Petunjuk Latihan - Tulis ulang bagian teks bacaan tentang serangan di Marawi, mulai dari "Saat ini, setelah" dan terus sampai "Tenggara. Sumber: pikiran-rakyat.com.". Tukar "manca negara" dengan "luar negeri".

Teks Bacaan -
-=-=-=-=-
Akhir bulan Mei 2017, dunia internasional,
digegerkan oleh serangan teroris milisi Maute yang menduduki sebagian
wilayah kota Marawi, Filipina. Aksi teroris yang mengaku telah berbaiat
kepada ISIS itu tergolong brutal dan sadis. Dengan darah dingin, mereka
tak ragu membunuh penduduk setempat yang hendak melarikan diri. Tentara
militer Filipina menemukan banyak jenazah manusia dengan tangan terikat
dan kepala ditembak. Diperkirakan mereka semua dibunuh karena tidak
dapat membaca Alquran. Sumber: BBC.com. Teroris
bersenjata lengkap tersebut juga tak segan menggunakan warga sipil
sebagai pelayan, budak, bahkan tameng hidup. Menurut data resmi
pemerintah Filipina pada pertengahan Juni 2017, sebanyak 225 gerilyawan,
59 tentara dan 26 warga sipil tewas dalam pengepungan di Kota Marawi.
Sumber: Sindonews.
Saat ini, setelah lebih dari satu bulan lamanya, kota Marawi masih belum mampu direbut kembali oleh Militer Filipina.
Salah satu ‘keistimewaan’ milisi Maute
adalah anggotanya yang berasal dari manca negara, yaitu Malaysia,
Indonesia, Pakistan, Arab Saudi, Chechnya, Yaman, India, Maroko, dan
Turki. Mereka merupakan bagian dari jaringan ISIS yang bertujuan ingin
mendirikan kekhalifahan di Asia Tenggara. Sumber: pikiran-rakyat.com.
Hari Kamis, tanggal 22 Juni 2017, Menlu
Retno Marsudi menghadiri pertemuan Trilateral bersama Menlu Filipina dan
Menlu Malaysia di Manila. Pertemuan yang diprakarsai Indonesia itu
membahas perkembangan situasi pasca serangan kelompok teroris di Marawi,
Filipina, serta membahas kesepakatan terkait upaya kolektif ketiga
negara dalam menanggulangi terorisme. Dalam
pidatonya Retno menekankan bahwa permasalahan yang dihadapi Filipina
merupakan permasalahan bersama ketiga Negara. Karena itu, penanganannya
harus dilakukan secara bersama-sama. Sumber: Detik.
-=-=-=-=-
[Catatan dari sebuah set data]
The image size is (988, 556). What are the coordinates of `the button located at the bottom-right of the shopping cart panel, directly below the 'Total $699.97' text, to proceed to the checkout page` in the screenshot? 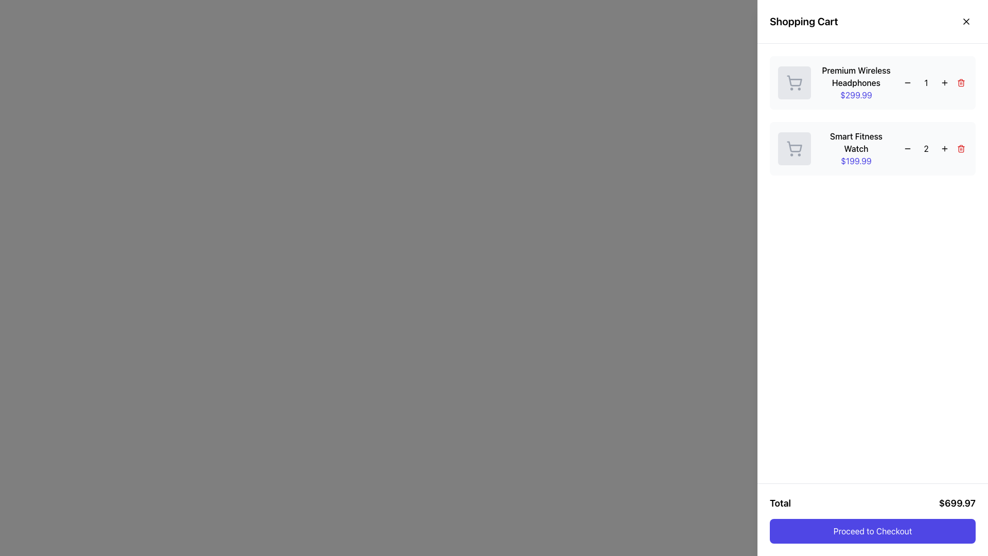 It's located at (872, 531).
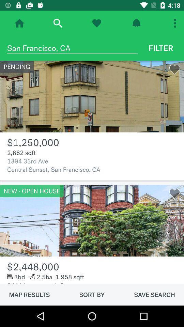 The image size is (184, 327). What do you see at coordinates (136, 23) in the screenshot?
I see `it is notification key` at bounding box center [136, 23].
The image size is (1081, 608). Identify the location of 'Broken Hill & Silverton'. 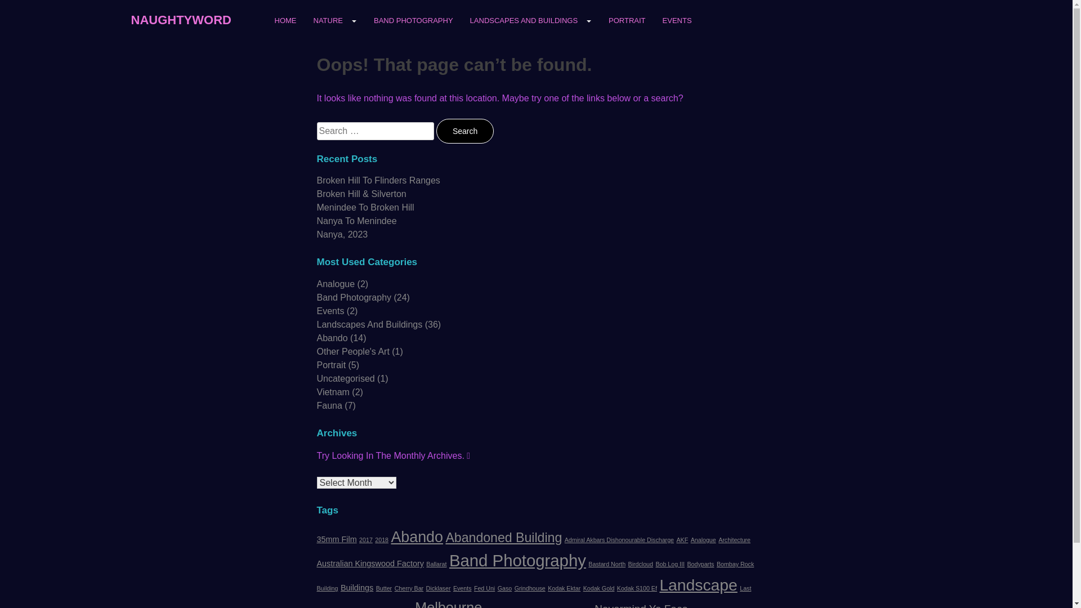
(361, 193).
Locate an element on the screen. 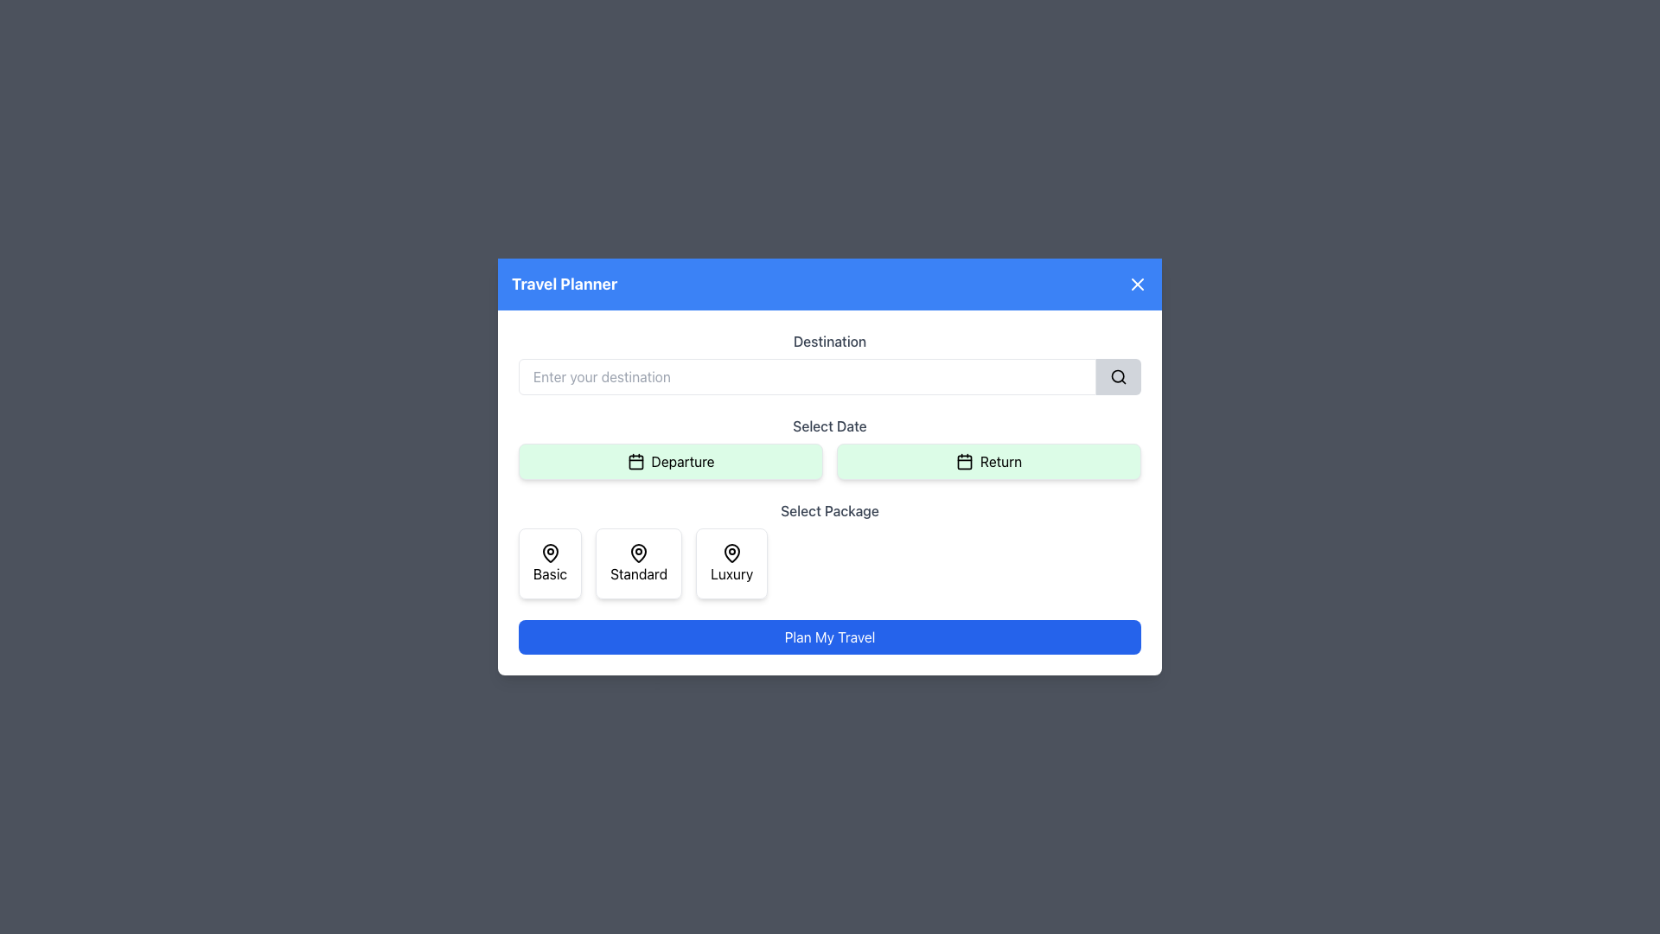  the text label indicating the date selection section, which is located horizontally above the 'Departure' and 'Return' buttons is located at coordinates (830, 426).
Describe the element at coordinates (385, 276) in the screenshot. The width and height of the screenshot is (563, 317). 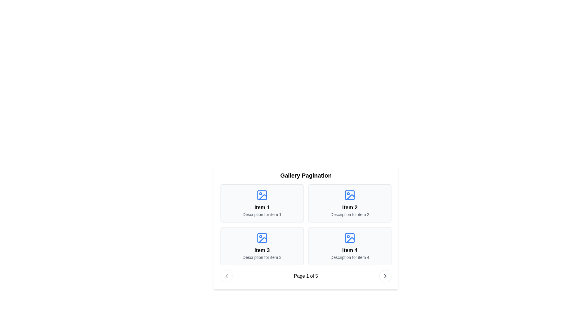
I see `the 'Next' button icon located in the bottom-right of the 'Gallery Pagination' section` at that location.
-=-=-=-=-
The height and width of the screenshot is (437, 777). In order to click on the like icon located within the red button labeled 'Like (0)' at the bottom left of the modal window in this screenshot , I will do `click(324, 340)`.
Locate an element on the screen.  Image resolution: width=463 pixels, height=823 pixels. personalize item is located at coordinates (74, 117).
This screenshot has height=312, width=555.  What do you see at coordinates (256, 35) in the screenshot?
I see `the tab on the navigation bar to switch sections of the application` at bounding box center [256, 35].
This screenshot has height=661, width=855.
-=-=-=-=-
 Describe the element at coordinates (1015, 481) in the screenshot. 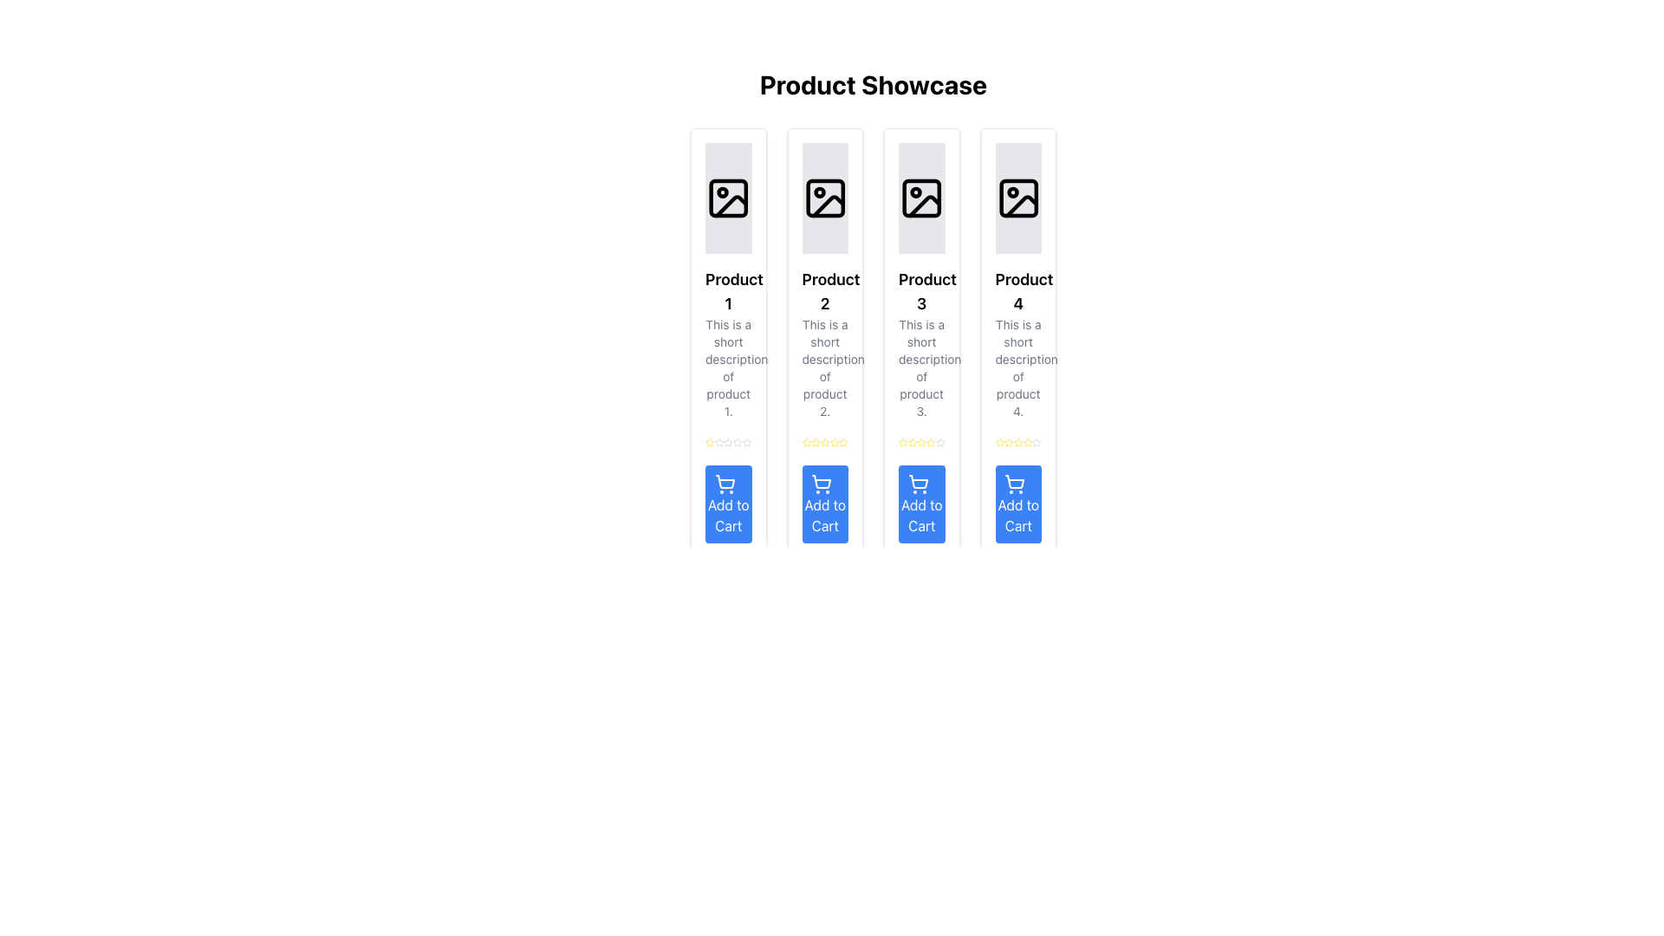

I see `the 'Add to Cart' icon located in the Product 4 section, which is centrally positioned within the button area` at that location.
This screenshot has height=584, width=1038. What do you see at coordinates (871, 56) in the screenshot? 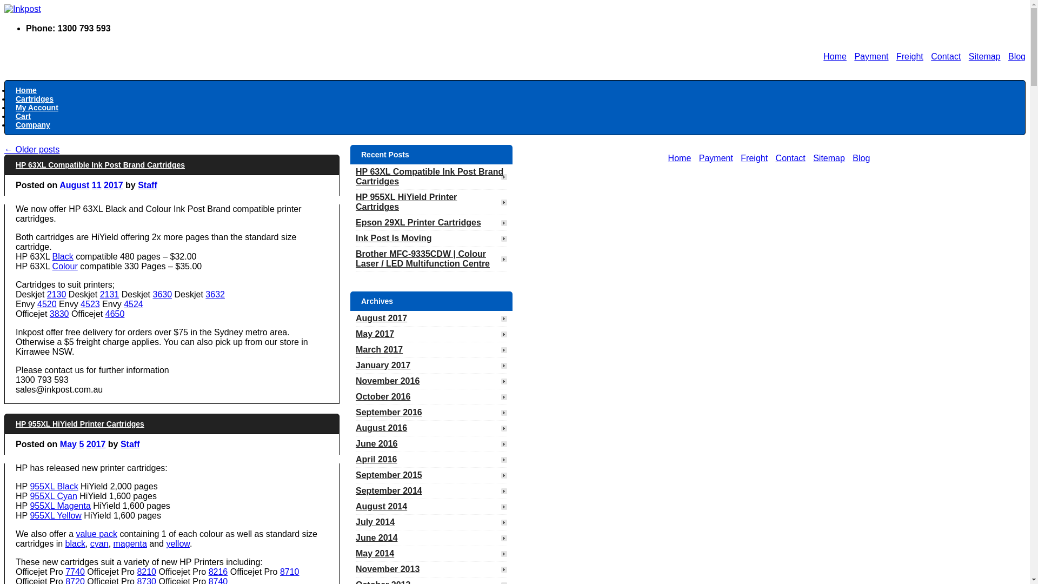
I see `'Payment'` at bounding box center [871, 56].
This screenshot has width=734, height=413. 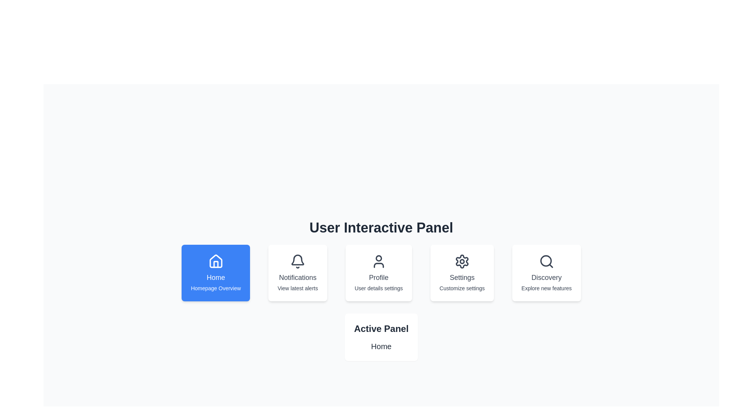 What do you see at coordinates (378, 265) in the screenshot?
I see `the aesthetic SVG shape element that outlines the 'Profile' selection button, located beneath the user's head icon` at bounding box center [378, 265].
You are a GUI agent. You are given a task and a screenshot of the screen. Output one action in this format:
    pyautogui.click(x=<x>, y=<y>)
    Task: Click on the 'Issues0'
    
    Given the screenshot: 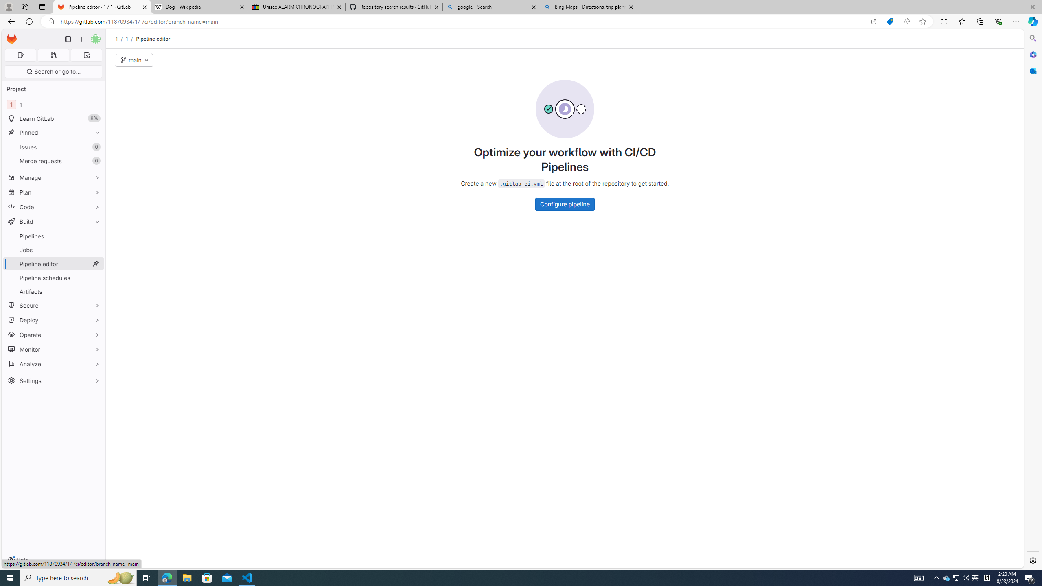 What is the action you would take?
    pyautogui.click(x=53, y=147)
-=-=-=-=-
Jawaban Lengkap -
Saat ini, setelah lebih dari satu bulan lamanya, kota Marawi masih belum mampu direbut kembali oleh Militer Filipina.
Salah satu ‘keistimewaan’ milisi Maute
adalah anggotanya yang berasal dari luar negeri, yaitu Malaysia,
Indonesia, Pakistan, Arab Saudi, Chechnya, Yaman, India, Maroko, dan
Turki. Mereka merupakan bagian dari jaringan ISIS yang bertujuan ingin
mendirikan kekhalifahan di Asia Tenggara. Sumber: pikiran-rakyat.com.